Тут уже и у Клааса нашлось что сказать:

— Давай садись, Зигги! — сказал он. Но не мог же я просто смолчать.

— Ты будешь смеяться, — сказал я, — но я и в самом деле ему позировал, потому и знаю, как он пишет, его манеру. И если ты хочешь уничтожить Нансена его собственной манерой, надо, чтобы это было на что-то похоже.

— Ненавижу, когда повторяются, — ввернул Ганзи, а Дорис все с тем же восхищением:

— Он уморителен.
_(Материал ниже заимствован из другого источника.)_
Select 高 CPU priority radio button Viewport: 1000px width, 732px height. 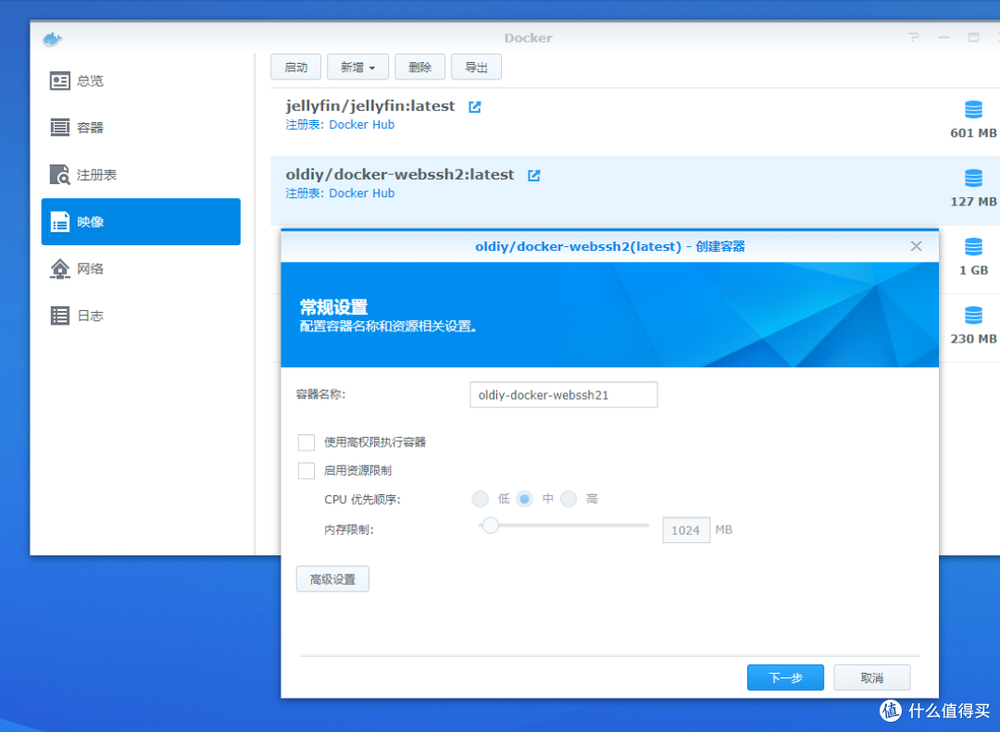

Вот бы с кем я не отказалась в темноте картины смотреть!



Я промолчал. Молча прошел мимо Ганзи, и все следили за тем, как я, присев на корточки перед его циклом «Восстание кукол», принялся с нарочитой медлительностью разглядывать отдельные работы. Итак, кукольный народец, куклы из подгрудка: треугольные лица, приплюснутые шарообразные лица: точка, точка, запятая, минус, рожица кривая… Руки, сгибающиеся в любой точке, ноги, которые можно завязать в два узла, эластичные, пятнистые, но явно бессмертные тела. Куклы взбираются на фабричную трубу и занимают ее. Они взорвали водонапорную башню, разрушили мост, сбросили поезд с рельсов, сорвали флаг с какого-то здания. Вырыли могилу. Куклы под пронизывающим ветром. Куклы на полигоне. Куклы заковывают спящую девушку в кандалы: Дорис, разумеется. Они убегают от волчка, гарцуют на петухе и одновременно двенадцатью ножницами препарируют мягкое кресло.

Покуда я рассматривал картины, все глядели на меня, не произнося ни слова, я слышал только их дыхание и легкое причмокивание, с каким они сосали свои сигареты. Наконец я поднялся, медленно повернулся к Ганзи, который смахнул со лба свои жидкие волосы и насмешливо выжидал.

— Садись, Зигги, — снова подал голос Клаас.

— Ну, что скажешь? — спросил Ганзи.

— Знаменательно, — сказал я. — Все это очень знаменательно.

— Не для меня.

— Одно меня удивляет, — продолжал я, — откуда это похлопывание по плечу, этот пренебрежительный тон, это презрение, когда речь идет о старике? Для него у вас не находится ничего другого. Вы кажетесь себе неизмеримо выше: скажите на милость, он уже и это знал, видел, владел этим.

— Нечего меня поучать насчет Нансена.

— Мне, однако, кажется, что тебе известно далеко не все.

— Так вот, послушай меня внимательно, сынок, — сказал Ганзи. — С моей точки зрения, это как раз вреднейший случай: фольклорные мотивы, не правда ли? Ясновидение и политика.

— Однако ему запрещали работать, — возразил я. — Тебе, должно быть, не известно, что его живопись была под запретом, сотни его картин уничтожены.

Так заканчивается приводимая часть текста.